Die Vorsitzende Richterin teilte zudem mit, sie habe erst vor wenigen Tagen erfahren, dass die Angeklagte inzwischen vorbestraft sei. Das Amtsgericht Frankfurt hatte die Aktivistin im Frühjahr 2010 für ihre Beteiligung an einer Baumbesetzung gegen den Frankfurter Flughafenausbau zu 15 Tagessätzen verurteilt. Gegen das Urteil legte Cécile im September 2010 Verfassungsbeschwerde ein, eine Entscheidung des Bundesverfassungsgerichts steht noch aus. Eine zweite Verurteilung zu 45 Tagessätzen erfolgte im Sommer 2010 wegen ihrer Beteiligung an einer Aktion des zivilen Ungehorsams gegen den Anbau von Gentechnik unter freiem Himmel, einer so genannten Gen-Feldbefreiung. Der Genmais, der damals beschädigt wurde, ist inzwischen wegen seiner Gefährlichkeit verboten.

Aus diesen Urteilen hätte das Gericht mit dem jetzigen Verfahren im Falle einer Verurteilung eine Gesamtstrafe bilden können. Aufgrund diverser Pannen bei der Justiz und der langen Verfahrensdauer sei dieses nun jedoch nicht mehr möglich. Eine entsprechende Minderung der eventuellen Strafe – Härteausgleich genannt – hätte vorgenommen werden müssen. Von den 20 Tagessätzen, um die es in der Berufungsverhandlung ging, wäre somit kaum was übrig geblieben. Deshalb stimmte selbst die Staatsanwaltschaft entgegen ihrer früheren Haltung einer Einstellung des Verfahrens nun zu.

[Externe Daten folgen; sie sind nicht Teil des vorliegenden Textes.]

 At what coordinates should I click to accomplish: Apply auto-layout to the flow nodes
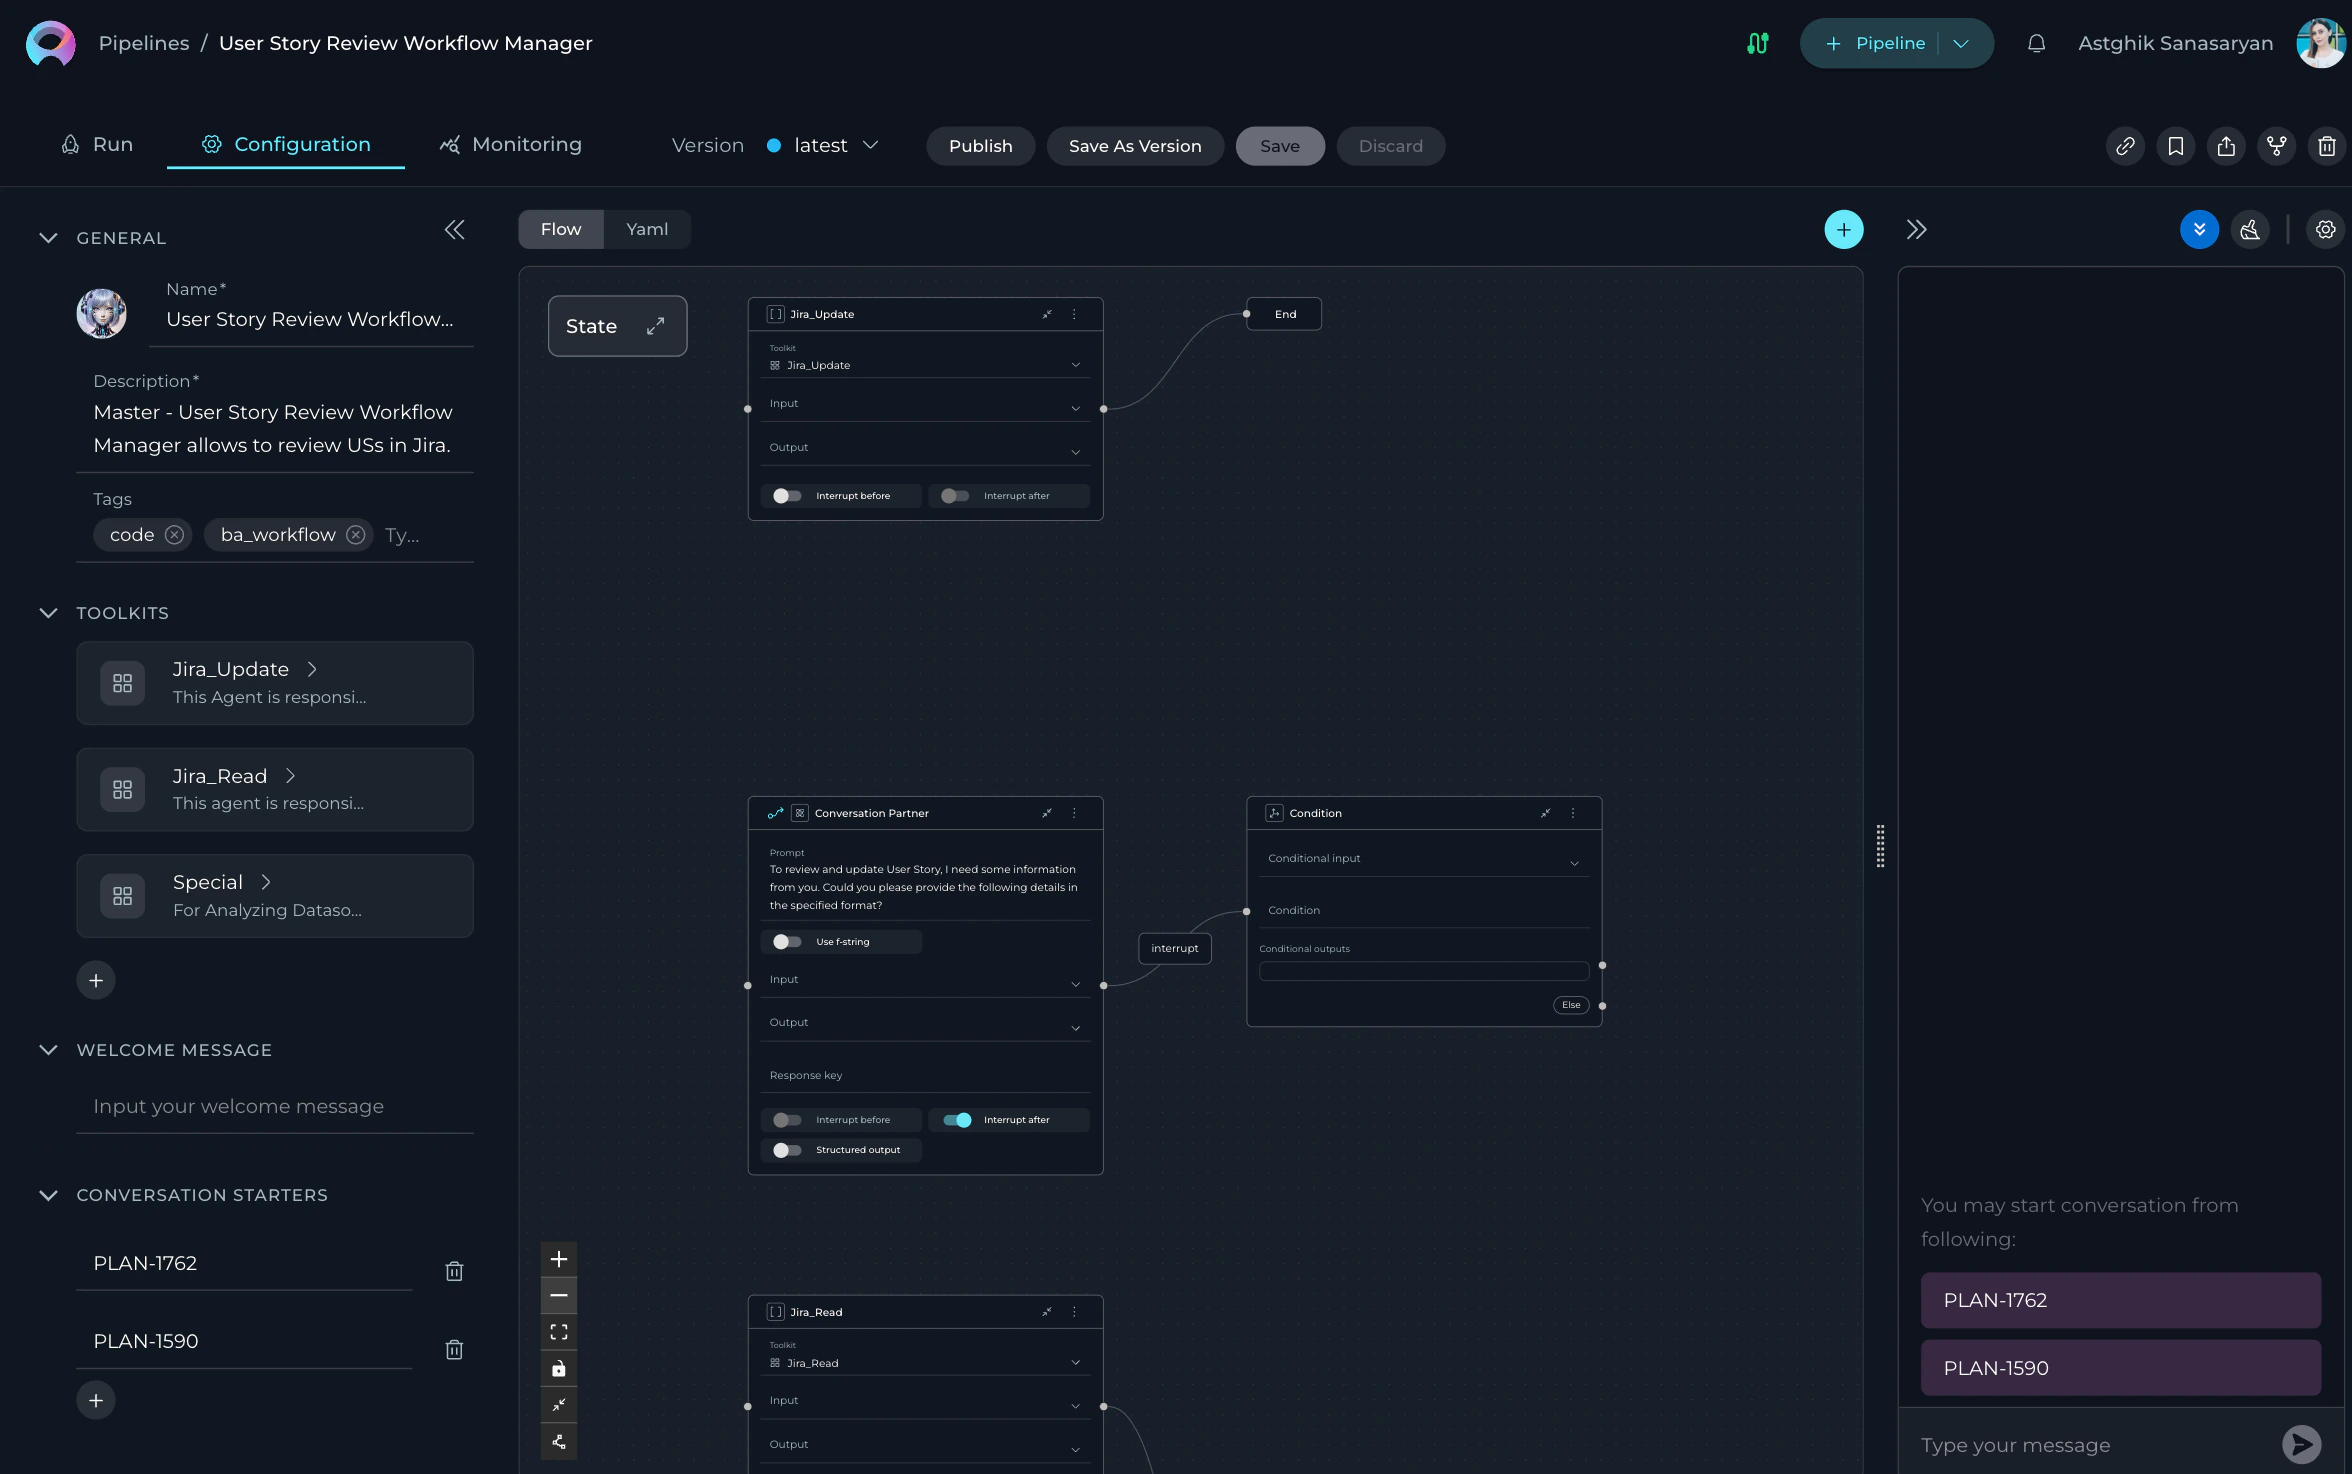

»Mich wundert, dass das Gericht erst jetzt zu der Einsicht kommt, dass der ganze Aufwand in keinem Verhältnis zu Vorwurf und Schwere der Tat steht.  Die Verfolgung einer Bagatellsache war von vornherein politisch motiviert, das habe ich immer wieder betont und nun endlich mein Ziel erreicht. Ich habe mich hartnäckig verteidigt – es waren immerhin insgesamt 16 Verhandlungstage in der ersten Instanz – und es hat sich gelohnt. Hätte die Vorsitzende Richterin das Verfahren nicht eingestellt, hätte es noch viele weitere Verhandlungstage gegeben. Dass der Verteidiger, dessen Zulassung ich beantragt hatte abgelehnt wurde, hätte noch für reichlich Verfahrensstoff gesorgt. Das hat die Richterin sicherlich geahnt und das Verfahren lieber eingestellt.«

Cécile Lecomte freut sich über die Entscheidung, da sie sich nun besser auf die nächsten Gerichtsverhandlungen und Aktionen vorbereiten könne: »Wer mit Aktionen des zivilen Ungehorsams für eine bessere Welt kämpft, braucht einen langen Atem!« Am kommenden Montag, 26. August , muss sie bereits wieder vor Gericht erscheinen. Vor dem Amtsgericht Potsdam soll sie sich dafür verantworten, mit Kletteraktionen in luftiger Höhe gegen einen Aufmarsch von Neonazis und gegen zwei Atomtransporte in Lüneburg demonstriert und dadurch eine Ordnungswidrigkeit begangen zu haben.